Energetic variational formulation for electrohydrodynamics of surfactant-laden droplets

Abstract

The coupling between surfactant-laden droplet dynamics and electric fields plays an important role in liquid-handling technologies such as digital microfluidics. We develop an energetic variational framework for the coupled electrohydrodynamics of surfactant-laden droplets, incorporating two-phase Stokes flow, insoluble surfactant transport on a moving interface, and electrostatic effects. Based on Onsager's principle, the governing equations are derived by minimizing the Rayleighian, defined as the sum of the rate of change of the free energy and the dissipation functional, subject to the incompressibility constraint.
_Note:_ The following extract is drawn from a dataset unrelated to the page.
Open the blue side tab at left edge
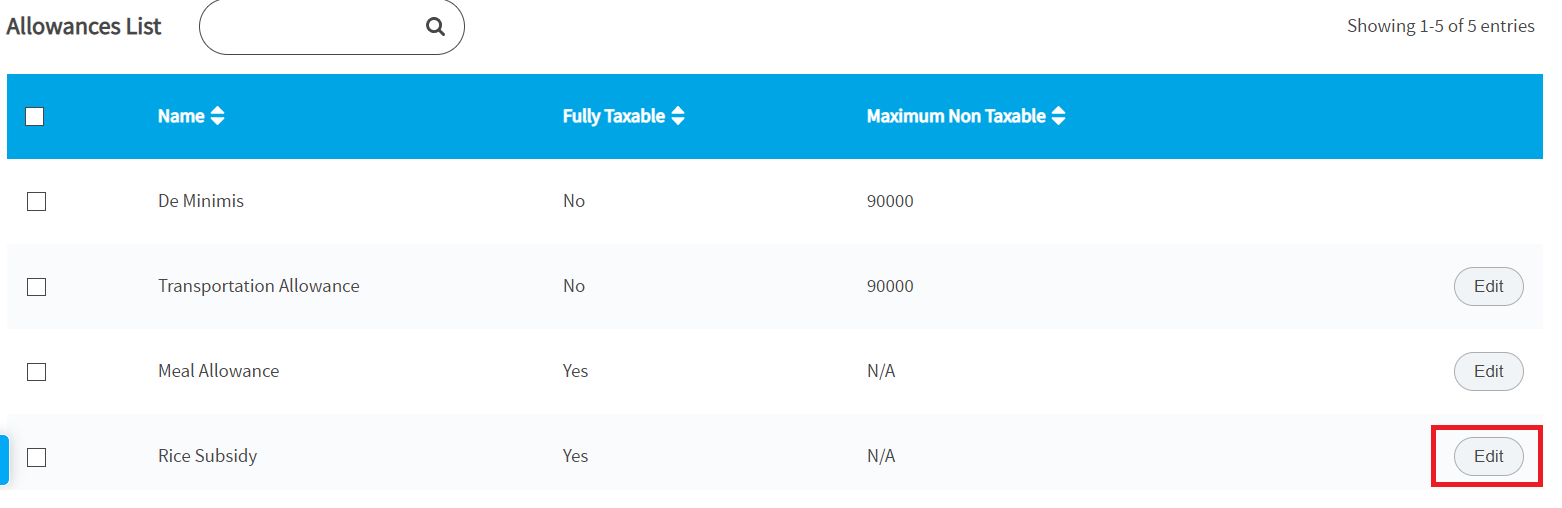Screen dimensions: 1562x508 click(4, 460)
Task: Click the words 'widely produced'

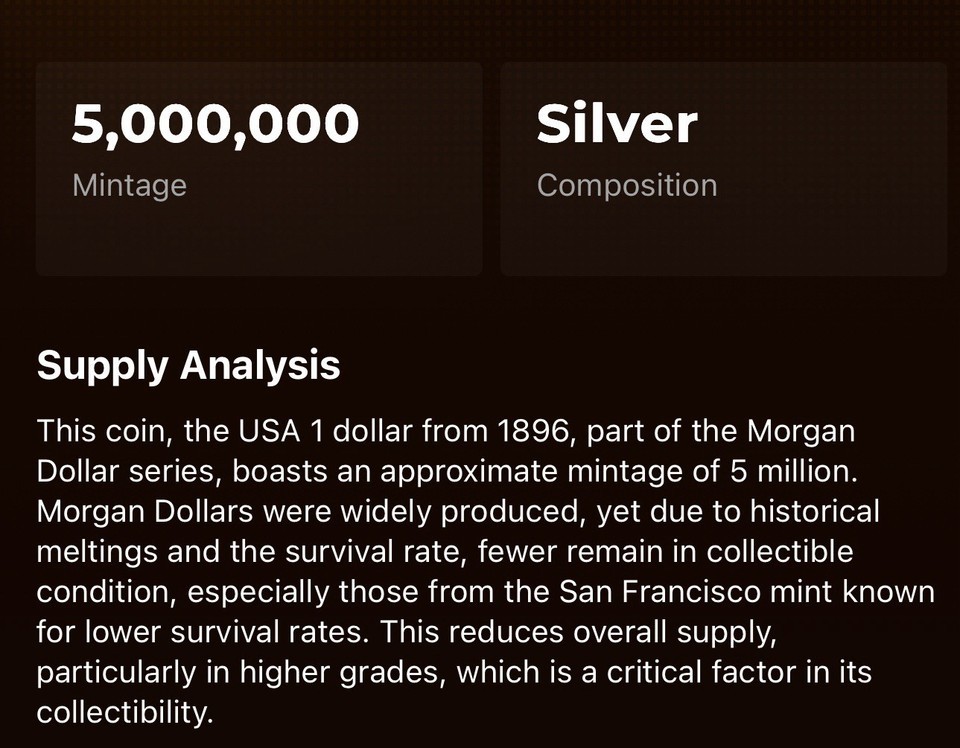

This formulation simultaneously yields the Stokes equations in each bulk phase, the interfacial stress-balance condition incorporating Marangoni and Maxwell stresses, the electrostatic equation, the surface transport equation for the surfactant concentration, and the moving contact-line dynamics. By replacing the viscous dissipation functional with Rayleigh dissipation, we further derive a reduced model describing the evolution of surfactant-laden droplets driven by motion by mean curvature. For sessile droplets represented as graph surfaces, the model reduces to a one-dimensional coupled electrohydrodynamic model for the liquid height, surfactant concentration, and electrostatic potential. A first-order implicit-explicit numerical scheme is proposed for the reduced system, and numerical results illustrate the coupled effects of surfactant transport and electric fields on driving droplet deformation and migration.